Estratto della pagina:
————————
Sulla collina sotto il tratturo prosperano gli uliveti monovarietali.
Le olive migliori daranno un extravergine pregiato l’olio di “Ravece” che, sulle prime pizzica in gola, poi si scioglie in una armonica sintonia di erbaggi odorosi.
Un filo d’oro sul pane può divenire un pranzo da Re.
Il pane di Montecalvo, quello fatto con la “Sarraolla”, antica varietà di grano duro che dà panelle color ocra, a volte nocciola, fragrante di profumi di lievito, crusca e pane tostato. Per un altro sortilegio delle janare, si conserva ben oltre la settimana.
Cose di altri tempi cui fa riscontro il gentil pane di città che ha perduto sapori e serbevolezza, assumendo spesso una gommosa consistenza.
Il pane di Montecalvo tra tradizione e risorsa và raggiungendo la Indicazione Geografica protetta della Comunità Europea.
Sotto le mura del castello dei Pignatelli quattromila anime impegnate in una quotidiana pendolarità tra i campi e le case del paese dove nacque Pompilio Maria Pirrotti, formidabile parlatore ai vivi e, si racconta, anche a quelli che furono.
Esoterismo e misticità ancora una volta sospesi tra fede e leggenda ma sempre legati al contradditorio viversi della gente del sito, una vitalità che avvolta di mistica carità guadagnò a Pompilio Maria, canonico dell’ordine degli Scolopi, l’onore degli altari. Era Papa Pio IX e l’anno il 1934.
Appena ieri, dunque, ma già i Montecalvesi hanno fatto della casa del Santo un mistico luogo di preghiera e un museo dalle straordinarie suggestioni.
Strade ciottolose e vicoli ripidi che impongono passi accorti e frettolosi, una sequenza di portali stemmati, a testimonianza del tempo e del prestigio del luogo, sotto i cunicoli è ancor viva l’arte dell’intreccio del salice tramandato da padre a figlio, come quella del ricamo intarsiato che l’industria non è riuscita a copiare.
Si lavora per esporre alla fiera di Santa Caterina, il 21 e 22 Novembre, quando è d’uso comprare pizzi per le “guagliottelle” da marito. Sotto la via della chiesa maggiore un ramaio batte colpi col ritmo di una pendola.
Qui a Montecalvo la cucina è cultura, al di là dei croccanti e saporiti dei prodotti da forno, si è tentati da una gamma di caciotte, caciottelle, ricotte e tomine, caciocavalli e pezze di pecorino parenti prossime del mitico “Carmasciano”, ma i salumi ottenuti dal maiale pesante locale sono una vera delizia per i palati più esigenti.
————————
Elementi da una fonte di dati:
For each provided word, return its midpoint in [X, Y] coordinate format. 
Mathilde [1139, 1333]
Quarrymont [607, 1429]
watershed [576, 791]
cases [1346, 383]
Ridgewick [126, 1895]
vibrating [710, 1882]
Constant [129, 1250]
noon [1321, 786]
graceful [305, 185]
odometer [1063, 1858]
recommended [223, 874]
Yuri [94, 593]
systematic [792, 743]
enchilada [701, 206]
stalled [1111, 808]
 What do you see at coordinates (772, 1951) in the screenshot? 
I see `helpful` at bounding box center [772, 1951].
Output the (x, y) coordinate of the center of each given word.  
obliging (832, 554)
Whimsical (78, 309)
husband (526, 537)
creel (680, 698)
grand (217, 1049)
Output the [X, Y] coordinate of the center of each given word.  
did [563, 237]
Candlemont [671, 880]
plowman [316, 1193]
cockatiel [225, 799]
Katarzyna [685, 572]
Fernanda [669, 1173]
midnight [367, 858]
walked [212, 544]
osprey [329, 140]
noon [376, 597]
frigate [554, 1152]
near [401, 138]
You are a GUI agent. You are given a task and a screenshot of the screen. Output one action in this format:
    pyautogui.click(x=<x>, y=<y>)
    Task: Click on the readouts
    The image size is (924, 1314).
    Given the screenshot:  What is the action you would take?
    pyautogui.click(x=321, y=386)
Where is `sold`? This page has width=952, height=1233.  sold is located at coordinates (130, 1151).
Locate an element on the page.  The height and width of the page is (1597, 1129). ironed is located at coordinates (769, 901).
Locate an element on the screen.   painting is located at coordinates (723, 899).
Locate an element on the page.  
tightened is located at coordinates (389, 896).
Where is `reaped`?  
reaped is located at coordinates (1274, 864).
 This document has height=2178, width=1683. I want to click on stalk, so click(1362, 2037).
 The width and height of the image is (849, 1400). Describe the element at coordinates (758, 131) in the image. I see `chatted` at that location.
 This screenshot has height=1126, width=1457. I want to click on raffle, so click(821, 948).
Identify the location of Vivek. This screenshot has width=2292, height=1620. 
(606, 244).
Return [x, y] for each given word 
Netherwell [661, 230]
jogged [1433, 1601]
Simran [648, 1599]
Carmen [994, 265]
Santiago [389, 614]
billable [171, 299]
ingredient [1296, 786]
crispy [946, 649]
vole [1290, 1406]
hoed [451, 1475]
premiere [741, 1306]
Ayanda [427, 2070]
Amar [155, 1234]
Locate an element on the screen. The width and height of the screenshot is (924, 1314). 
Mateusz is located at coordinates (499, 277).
————————
Compiti dell'esercizio:
[1] Rispondi alle seguenti domande sul testo su Montecalvo.
(a) Con quale antica varietà di grano duro si fa il pane di Montecalvo?
(b) In quali giorni si tiene la fiera di Santa Caterina?
(c) A quale ordine apparteneva Pompilio Maria Pirrotti?
[2] Prosegui il testo su Montecalvo, ripartendo dopo l'ultima frase riportata.

Soluzioni degli esercizi:
[1]
(a) Con la "Sarraolla".
(b) Il 21 e il 22 novembre.
(c) All'ordine degli Scolopi.

[2]
Basti pensare, a tal proposito, che già i Sanniti, fin dal 400 avanti Cristo, avevano usanza di macellare i maiali durante un rito sacro fatto di danza e rievocazioni. Ancora suggestioni del magico sapore come magico è il sapore dei capicolli e delle soppressate, delle pancette, dei culatelli che Serafino inumidisce di liquore nei giorni della stagionatura: Strega, è questo il nome del liquore usato da Serafino. Si rimane in tema.
Si va per le stradine che conducono alla chiesa della Madonna dell’Abbondanza che un tempo fu Cerere, divinità protettrici delle messi.
Oggi la ritrovata immagine della Madonna alimenta un fiorente turismo religioso e le entrate della famiglia di Tonino, politico e trattore che inebria il vicolo di odori di cucina: minestra maritata, “fasuli cu la cotica” per riempire pagnotte private della mollica. Quando la scorza fragrante sarà tutt’uno con “l’inebriante zuppetta”, un bicchiere di Aglianico ancor giovane e….. “Santa Notte”.
Santa notte, sognando voli di streghe e canti di chiesa, pantagrueliche mangiate e fiaschi di “Coda di Volpe nera” che aiutano e raccontare e raccontarsi senza pudori spesso ridendo di se stessi e del mondo.
Fuori l’autunno ingiallisce il vigneto e il mosto è già in botte per il vino della primavera, che quassù aiuta a tornare bambini, persi come siamo tra le pazzie metropolitane che ci fanno desiderare angoli di quiete.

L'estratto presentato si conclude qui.